The entries are to be printed again word for word, but no picture may appear.

-.-.-

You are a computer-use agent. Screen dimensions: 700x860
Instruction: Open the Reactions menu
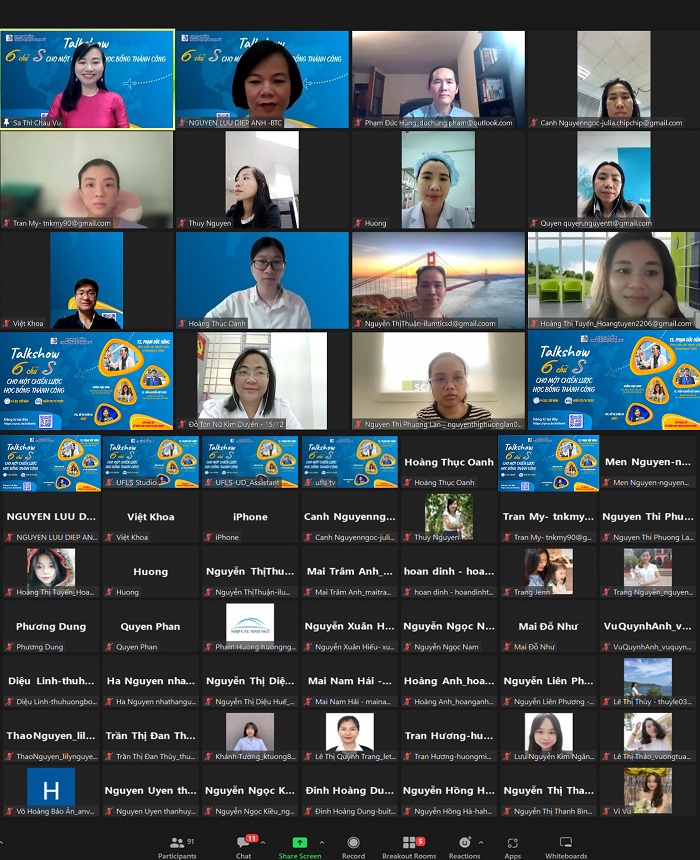coord(464,846)
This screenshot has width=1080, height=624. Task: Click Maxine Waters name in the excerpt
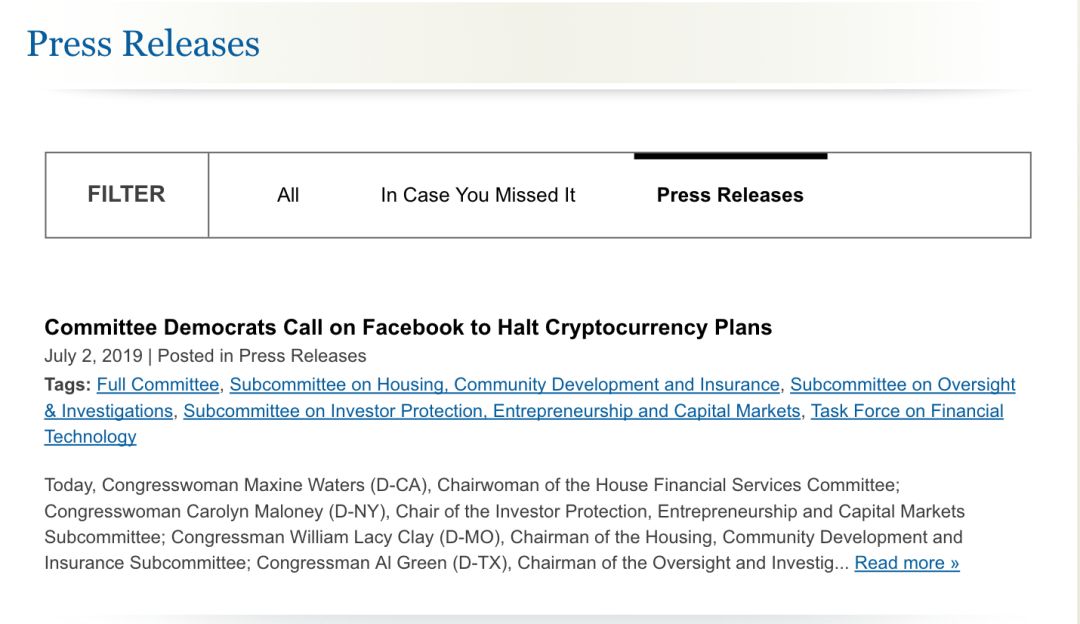pos(304,485)
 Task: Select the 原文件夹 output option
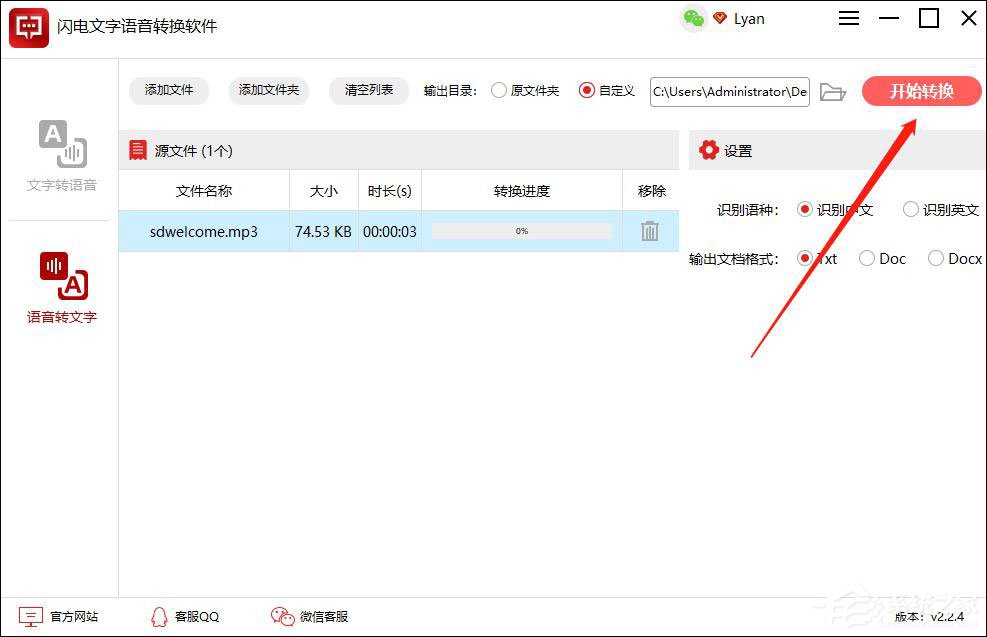click(x=498, y=91)
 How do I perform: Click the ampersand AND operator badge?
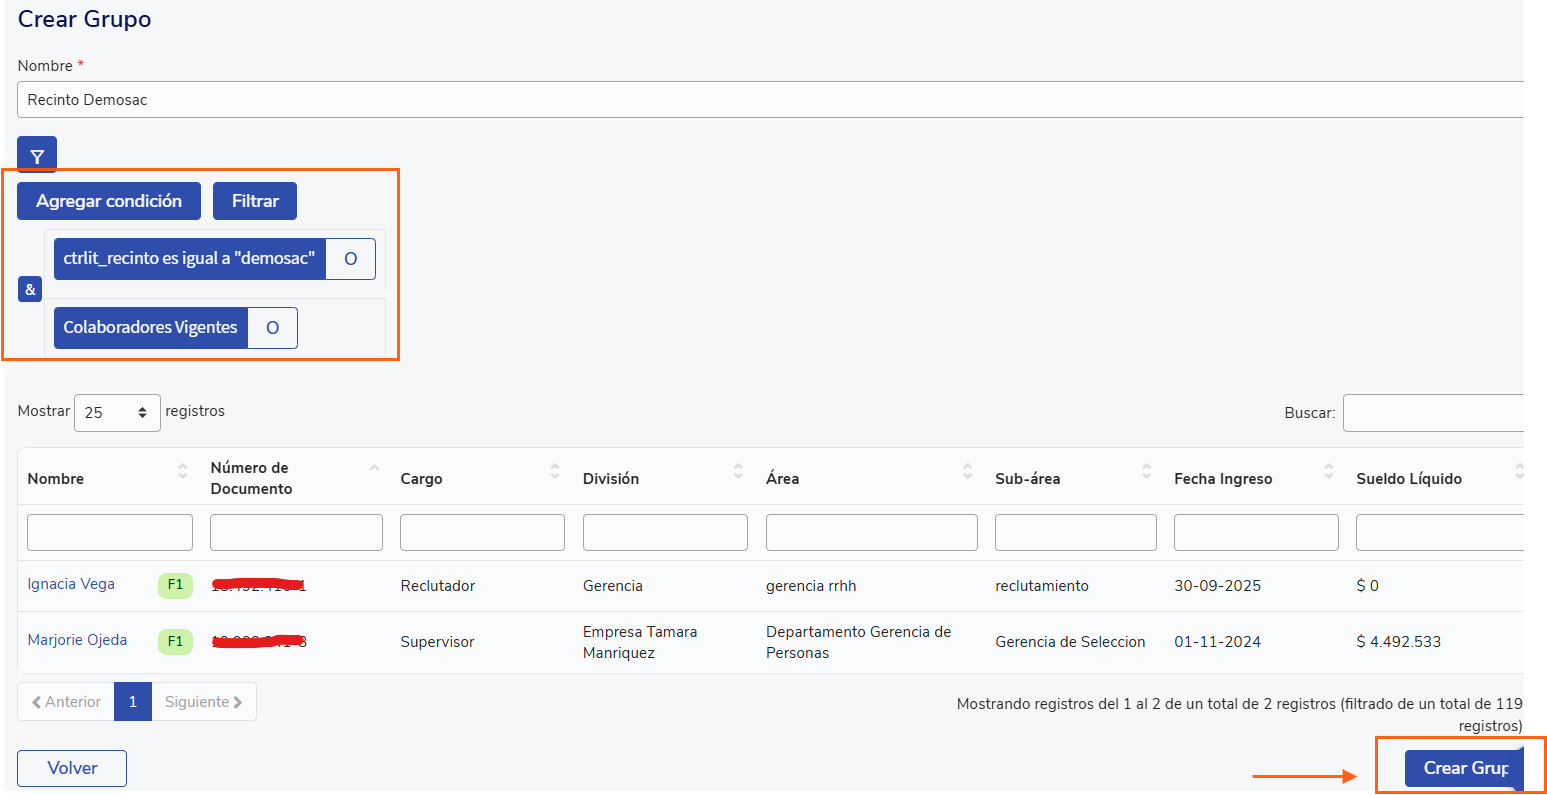point(30,290)
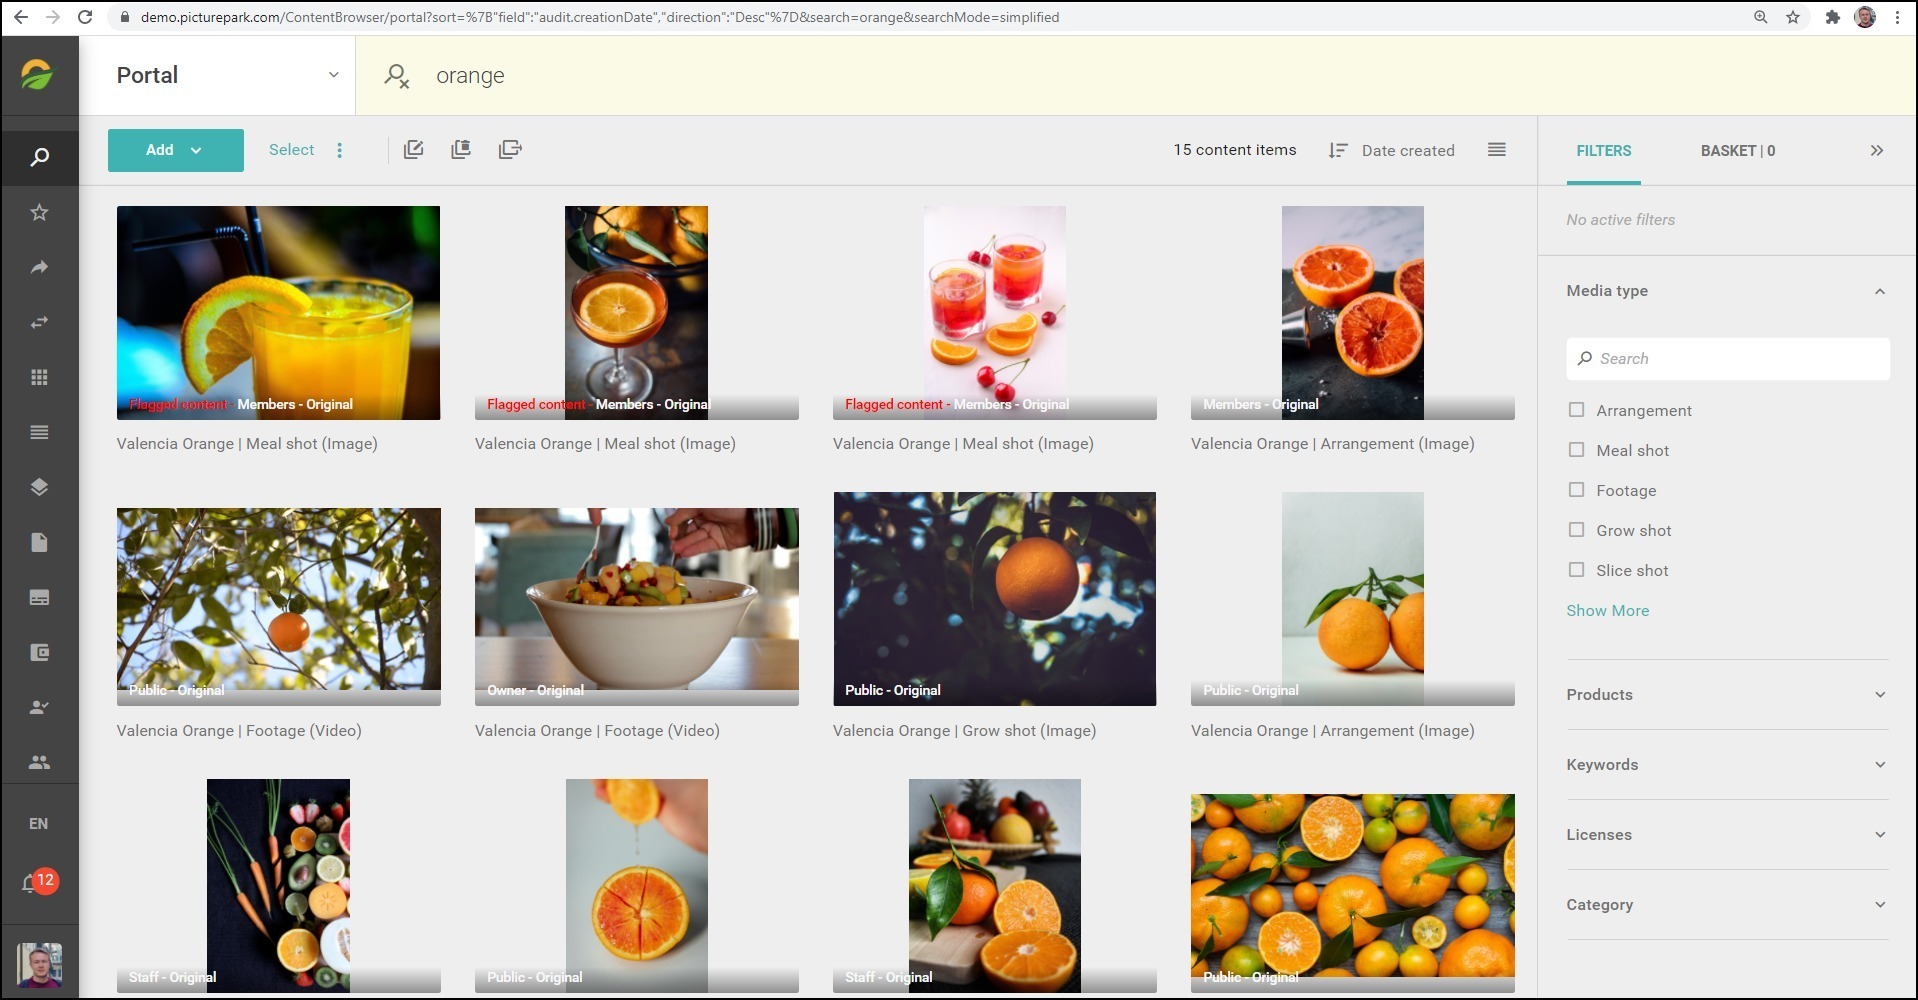Clear the orange search using search-reset icon

click(397, 76)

-.-.-

SOLUTION TO THIS PROBLEM:
You are a computer-use agent. Screen dimensions: 700x860
Instruction: Open the Reactions menu
coord(464,846)
This screenshot has width=1080, height=624. Task: Click Maxine Waters name in the excerpt
pos(304,485)
 Task: Select the 原文件夹 output option
click(x=498, y=91)
 How do I perform: Click the ampersand AND operator badge?
point(30,290)
Clear the orange search using search-reset icon

click(397, 76)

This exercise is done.